[R] Do grep() and strsplit() use different regex engines?

Sun Jul 12 00:07:19 CEST 2015

David/Jeff:

Thank you both.

You seem to confirm that my observation of an "infelicity" in
strsplit() is real. That is most helpful.

I found nothing in David's message 2 code that was surprising. That
is, the splits shown conform to what I would expect from "\\b" . But
not to what I originally showed and David enlarged upon in his first
message.
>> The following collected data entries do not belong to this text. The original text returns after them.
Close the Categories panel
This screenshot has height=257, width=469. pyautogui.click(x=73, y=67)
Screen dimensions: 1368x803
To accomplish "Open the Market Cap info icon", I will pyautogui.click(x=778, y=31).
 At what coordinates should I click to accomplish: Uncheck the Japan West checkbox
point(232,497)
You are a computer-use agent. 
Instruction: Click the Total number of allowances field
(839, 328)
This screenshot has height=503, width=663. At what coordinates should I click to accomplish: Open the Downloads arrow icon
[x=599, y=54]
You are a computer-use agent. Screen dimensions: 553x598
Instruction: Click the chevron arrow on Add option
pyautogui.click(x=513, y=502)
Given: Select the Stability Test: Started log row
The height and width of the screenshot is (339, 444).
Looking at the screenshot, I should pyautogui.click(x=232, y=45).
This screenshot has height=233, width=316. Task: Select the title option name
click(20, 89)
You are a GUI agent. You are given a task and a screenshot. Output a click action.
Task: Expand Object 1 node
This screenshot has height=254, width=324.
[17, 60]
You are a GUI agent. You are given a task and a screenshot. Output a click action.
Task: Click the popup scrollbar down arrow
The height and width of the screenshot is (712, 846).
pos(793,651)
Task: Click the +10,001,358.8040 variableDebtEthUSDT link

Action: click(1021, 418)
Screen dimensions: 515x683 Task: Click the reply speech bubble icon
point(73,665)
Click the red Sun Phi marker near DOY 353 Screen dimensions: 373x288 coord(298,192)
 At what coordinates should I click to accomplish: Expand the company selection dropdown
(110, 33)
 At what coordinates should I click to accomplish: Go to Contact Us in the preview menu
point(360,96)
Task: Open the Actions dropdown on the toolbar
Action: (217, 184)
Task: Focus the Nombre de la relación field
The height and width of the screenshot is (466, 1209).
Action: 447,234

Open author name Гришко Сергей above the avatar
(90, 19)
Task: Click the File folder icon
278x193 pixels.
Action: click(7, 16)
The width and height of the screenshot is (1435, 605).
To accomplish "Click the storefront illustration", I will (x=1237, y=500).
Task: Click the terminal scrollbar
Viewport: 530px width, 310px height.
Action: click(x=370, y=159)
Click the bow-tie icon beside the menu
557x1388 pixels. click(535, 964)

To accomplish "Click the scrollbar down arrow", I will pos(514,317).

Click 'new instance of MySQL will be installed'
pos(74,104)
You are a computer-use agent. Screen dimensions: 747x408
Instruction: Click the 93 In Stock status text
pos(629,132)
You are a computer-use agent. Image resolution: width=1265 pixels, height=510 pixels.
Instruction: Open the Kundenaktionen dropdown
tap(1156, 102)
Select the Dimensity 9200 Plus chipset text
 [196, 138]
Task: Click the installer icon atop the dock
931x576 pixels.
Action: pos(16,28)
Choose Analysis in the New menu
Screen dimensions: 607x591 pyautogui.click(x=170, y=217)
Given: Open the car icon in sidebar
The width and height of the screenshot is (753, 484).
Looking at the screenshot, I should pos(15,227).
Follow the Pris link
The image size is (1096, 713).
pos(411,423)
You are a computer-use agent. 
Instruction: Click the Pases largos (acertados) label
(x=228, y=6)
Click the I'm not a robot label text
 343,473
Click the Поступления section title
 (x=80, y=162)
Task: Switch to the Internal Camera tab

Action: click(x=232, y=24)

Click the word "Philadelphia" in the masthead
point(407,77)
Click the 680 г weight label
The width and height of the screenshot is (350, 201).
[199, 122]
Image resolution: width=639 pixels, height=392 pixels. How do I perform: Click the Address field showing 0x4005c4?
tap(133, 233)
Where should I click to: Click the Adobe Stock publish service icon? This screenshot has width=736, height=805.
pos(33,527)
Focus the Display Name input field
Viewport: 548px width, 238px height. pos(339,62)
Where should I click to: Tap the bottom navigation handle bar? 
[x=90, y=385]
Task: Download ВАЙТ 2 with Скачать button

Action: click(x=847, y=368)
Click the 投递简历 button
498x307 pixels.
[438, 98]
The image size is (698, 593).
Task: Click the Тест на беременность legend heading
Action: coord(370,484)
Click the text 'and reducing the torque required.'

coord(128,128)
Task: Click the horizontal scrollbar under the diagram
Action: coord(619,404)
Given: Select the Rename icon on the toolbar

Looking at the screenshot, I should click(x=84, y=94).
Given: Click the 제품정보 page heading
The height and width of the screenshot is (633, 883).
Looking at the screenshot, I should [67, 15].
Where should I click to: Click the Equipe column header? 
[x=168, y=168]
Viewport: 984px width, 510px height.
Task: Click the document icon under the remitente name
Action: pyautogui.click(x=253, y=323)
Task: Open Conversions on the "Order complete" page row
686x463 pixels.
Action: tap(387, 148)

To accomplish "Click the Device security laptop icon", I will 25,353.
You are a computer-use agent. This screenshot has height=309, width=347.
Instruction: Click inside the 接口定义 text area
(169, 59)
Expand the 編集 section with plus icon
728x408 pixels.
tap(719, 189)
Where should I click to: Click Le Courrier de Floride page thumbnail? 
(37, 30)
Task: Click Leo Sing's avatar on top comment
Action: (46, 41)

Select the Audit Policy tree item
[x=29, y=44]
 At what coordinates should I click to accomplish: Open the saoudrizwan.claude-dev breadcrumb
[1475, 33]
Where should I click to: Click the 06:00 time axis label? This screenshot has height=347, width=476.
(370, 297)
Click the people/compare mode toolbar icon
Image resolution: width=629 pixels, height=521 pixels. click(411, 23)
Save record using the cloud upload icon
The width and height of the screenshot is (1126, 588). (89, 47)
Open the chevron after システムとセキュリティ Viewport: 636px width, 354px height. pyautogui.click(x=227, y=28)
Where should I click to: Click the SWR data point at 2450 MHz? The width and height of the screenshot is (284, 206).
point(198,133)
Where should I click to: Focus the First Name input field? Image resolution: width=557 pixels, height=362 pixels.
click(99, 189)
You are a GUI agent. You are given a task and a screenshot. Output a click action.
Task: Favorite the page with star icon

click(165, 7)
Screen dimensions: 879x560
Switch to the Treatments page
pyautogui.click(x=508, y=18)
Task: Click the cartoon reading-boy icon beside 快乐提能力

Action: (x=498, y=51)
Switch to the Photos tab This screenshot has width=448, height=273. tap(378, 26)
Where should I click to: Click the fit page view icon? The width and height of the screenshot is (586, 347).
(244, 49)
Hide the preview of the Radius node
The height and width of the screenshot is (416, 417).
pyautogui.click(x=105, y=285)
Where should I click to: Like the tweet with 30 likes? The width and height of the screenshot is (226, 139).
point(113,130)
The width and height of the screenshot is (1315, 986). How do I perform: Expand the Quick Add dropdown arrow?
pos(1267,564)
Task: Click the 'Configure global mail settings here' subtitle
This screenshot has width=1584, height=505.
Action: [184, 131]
I still don't really get why a split should occur at every
letter.

Jeff may very well have found the explanation, but I have not gone
through his code.

If the infelicities noted (are there more?) by David and me are not
really bugs -- and I would be frankly surprised if they were -- I
would suggest that perhaps they deserve mention in the strsplit() man
page. Something to the effect that "\b and \< should not be used as
split characters..." .

Bert Gunter

"Data is not information. Information is not knowledge. And knowledge
is certainly not wisdom."
   -- Clifford Stoll

On Sat, Jul 11, 2015 at 11:05 AM, David Winsemius
<dwinsemius at comcast.net> wrote:
>
> On Jul 11, 2015, at 7:47 AM, Bert Gunter wrote:
>
>> I noticed the following:
>>
>>> strsplit("red green","\\b")
>> [[1]]
>> [1] "r" "e" "d" " " "g" "r" "e" "e" "n"
>
> After reading the ?regex help page, I didn't understand why `\b` would split within sequences of "word"-characters, either. I expected this to be the result:
>
> [[1]]
> [1] "red"  " "  "green"
>
> There is a warning in that paragraph: "(The interpretation of ‘word’ depends on the locale and implementation.)"
>
> I got the expected result with only one of "\\>" and "\\<"
>
>> strsplit("red green","\\<")
> [[1]]
> [1] "r" "e" "d" " " "g" "r" "e" "e" "n"
>
>> strsplit("red green","\\>")
> [[1]]
> [1] "red"    " green"
>
> The result with "\\<" seems decidedly unexpected.
>
> I'm wondered if the "original" regex documentation uses the same language as the R help page. So I went to the cited website and find:
> =======
> An assertion-character can be any of the following:
>
>         • < – Beginning of word
>         • > – End of word
>         • b – Word boundary
>         • B – Non-word boundary
>         • d – Digit character (equivalent to [[:digit:]])
>         • D – Non-digit character (equivalent to [^[:digit:]])
>         • s – Space character (equivalent to [[:space:]])
>         • S – Non-space character (equivalent to [^[:space:]])
>         • w – Word character (equivalent to [[:alnum:]_])
>         • W – Non-word character (equivalent to [^[:alnum:]_])
> ========
>
> The word-"word" appears nowhere else on that page.
>
>
>>> strsplit("red green","\\W")
>> [[1]]
>> [1] "red"   "green"
>
> `\W` matches the byte-width non-word characters. So the " "-character would be discarded.
>
>>
>> I would have thought that "\\b" should give what "\\W" did. Note that:
>>
>>> grep("\\bred\\b","red green")
>> [1] 1
>> ## as expected
>>
>> Does strsplit use a different regex engine than grep()? Or more
>> likely, what am I misunderstanding?
>>
>> Thanks.
>>
>> Bert
>>
>>
>
>
> David Winsemius
> Alameda, CA, USA
>